*Task:* In the listing below, find the line containing "This screenshot has height=469, width=834." and the line containing "previous product image", then copy exactly everything from the first through the second, except the pictures.

+++ Information given

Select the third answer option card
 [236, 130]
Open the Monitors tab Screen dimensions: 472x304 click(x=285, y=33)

++++++
+++ Information given

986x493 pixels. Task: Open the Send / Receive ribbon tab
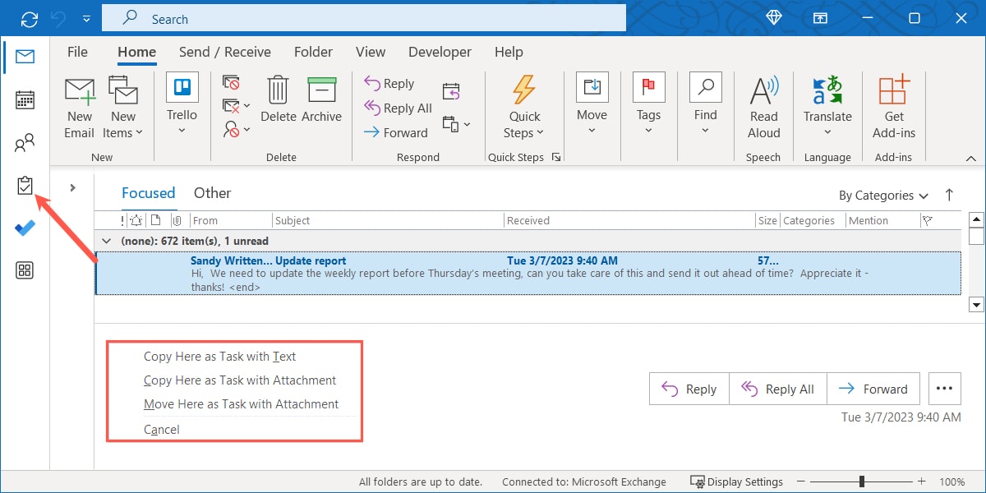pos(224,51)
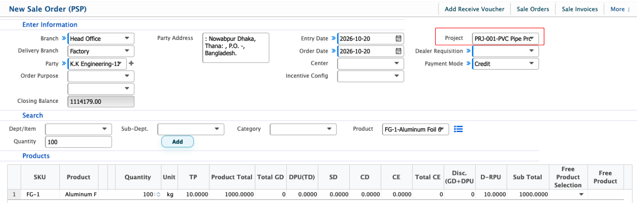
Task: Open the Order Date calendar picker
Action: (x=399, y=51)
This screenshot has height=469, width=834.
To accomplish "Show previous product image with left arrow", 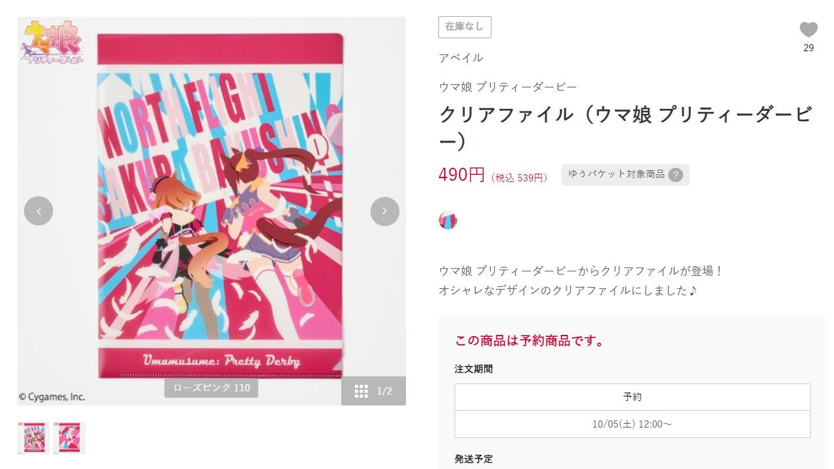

++++++

*Task result:*
This screenshot has height=469, width=834.
To accomplish "Show previous product image with left arrow", 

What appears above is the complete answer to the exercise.